* Document:
-- BEGIN --
FAQ: Wall Street reform bill

By Jennifer Liberto, senior writer


WASHINGTON (CNNMoney.com) -- Senate Democrats want to bring a Wall Street reform bill to the floor as soon as Monday.

But, as of now, Republicans say they oppose debate until a bipartisan compromise is reached. And, unless one Republican joins the 59 Senate Democrats in voting to begin debate, it won't happen.

Q. What do the parties agree on?

Both parties say they want a bill. "This is not a situation where anybody I know in the Senate wants no bill to pass," said Senate Minority Leader Mitch McConnell, R-Ky., on "Fox News Sunday." "But it is important to pass a good bill."

There's broad agreement to prevent bailouts, increase capital cushions at banks, protect consumers and shine a light on complex financial contracts, known as derivatives, that are now traded in private. The problems come when the two parties try to say how they'll solve them.

Q: What would the Senate bill do about banks that are "too big to fail?"
-- END --
* Supplied data:
-- BEGIN --
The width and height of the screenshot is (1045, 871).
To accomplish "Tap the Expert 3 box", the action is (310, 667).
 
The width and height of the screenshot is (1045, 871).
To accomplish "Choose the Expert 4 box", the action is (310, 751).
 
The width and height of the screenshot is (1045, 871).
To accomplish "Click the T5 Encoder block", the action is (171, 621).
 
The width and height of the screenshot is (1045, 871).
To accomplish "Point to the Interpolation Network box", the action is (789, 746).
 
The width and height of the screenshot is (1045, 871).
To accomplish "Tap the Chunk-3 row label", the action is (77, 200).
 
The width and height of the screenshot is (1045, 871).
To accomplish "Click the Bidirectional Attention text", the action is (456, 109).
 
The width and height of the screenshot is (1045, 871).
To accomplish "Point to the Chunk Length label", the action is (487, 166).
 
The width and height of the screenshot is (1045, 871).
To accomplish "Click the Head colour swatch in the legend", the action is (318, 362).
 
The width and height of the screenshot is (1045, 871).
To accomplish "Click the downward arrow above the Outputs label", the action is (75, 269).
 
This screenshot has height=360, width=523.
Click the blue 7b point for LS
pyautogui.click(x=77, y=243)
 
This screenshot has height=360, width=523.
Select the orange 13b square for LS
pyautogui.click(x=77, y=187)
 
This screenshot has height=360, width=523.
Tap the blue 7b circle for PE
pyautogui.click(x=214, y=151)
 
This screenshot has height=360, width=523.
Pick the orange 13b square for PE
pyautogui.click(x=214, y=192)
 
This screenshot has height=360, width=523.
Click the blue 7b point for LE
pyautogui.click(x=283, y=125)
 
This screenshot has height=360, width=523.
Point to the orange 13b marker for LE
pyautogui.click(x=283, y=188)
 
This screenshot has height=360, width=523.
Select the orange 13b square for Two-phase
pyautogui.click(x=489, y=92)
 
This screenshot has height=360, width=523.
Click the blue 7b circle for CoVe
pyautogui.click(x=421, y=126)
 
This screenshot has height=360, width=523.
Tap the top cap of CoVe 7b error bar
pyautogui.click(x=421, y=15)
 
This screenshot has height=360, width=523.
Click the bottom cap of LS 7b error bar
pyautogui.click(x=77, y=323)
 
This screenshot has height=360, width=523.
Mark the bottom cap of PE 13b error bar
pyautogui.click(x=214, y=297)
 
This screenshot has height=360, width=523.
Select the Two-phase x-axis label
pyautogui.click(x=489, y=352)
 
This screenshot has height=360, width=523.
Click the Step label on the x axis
-- END --
* Task instructions:
• 1. According to the Wall Street reform FAQ, why might Senate debate on the bill not begin as soon as Monday? Answer in one to three sentences.
• 2. In the Wall Street reform FAQ, who said on "Fox News Sunday" that "it is important to pass a good bill"?
• 3. Write the next part of the Wall Street reform FAQ, picking up after its final line.
The data that come after the Wall Street reform article have no connection to it.

* Task results:
• 1. Republicans say they oppose debate until a bipartisan compromise is reached. Debate won't begin unless at least one Republican joins the 59 Senate Democrats in voting to start it.

• 2. Senate Minority Leader Mitch McConnell, R-Ky.

• 3.
The bill, proposed by Banking Committee chairman Christopher Dodd, D-Conn., would create a council of regulators who keep an extra eye on firms whose failure would threatens the economy. It would also empower the Federal Deposit Insurance Corp. to step in and take down big Wall Street banks, tapping a pot of money -- $50 billion -- that banks pay into.

Democrats say that since the $50 billion would come from banks, and would be used only to help wind down an institution, it would not constitute a taxpayer-funded bailout. Republicans disagree, saying any action by the government toward propping a bank, even if it's only to keep it operating until it can close, constitutes a bailout.

"The message should be unambiguously that nothing is too big to fail and if you fail, we're going to put you to sleep," Banking Committee ranking member Richard Shelby said Sunday on NBC's "Meet the Press."

Q: How would a bill deal with risky bets?

The Dodd proposal would make complex financial contracts known as derivatives more transparent, pushing them onto clearinghouses and exchanges. It would make those involved post collateral, backing up the bets.

Republicans say they agree with regulating derivatives, but not all of them. For example, airlines and farmers benefit from making such bets to shed the risk of swings in commodity prices and interest rates. They also believe too much regulation will push the trades to overseas markets.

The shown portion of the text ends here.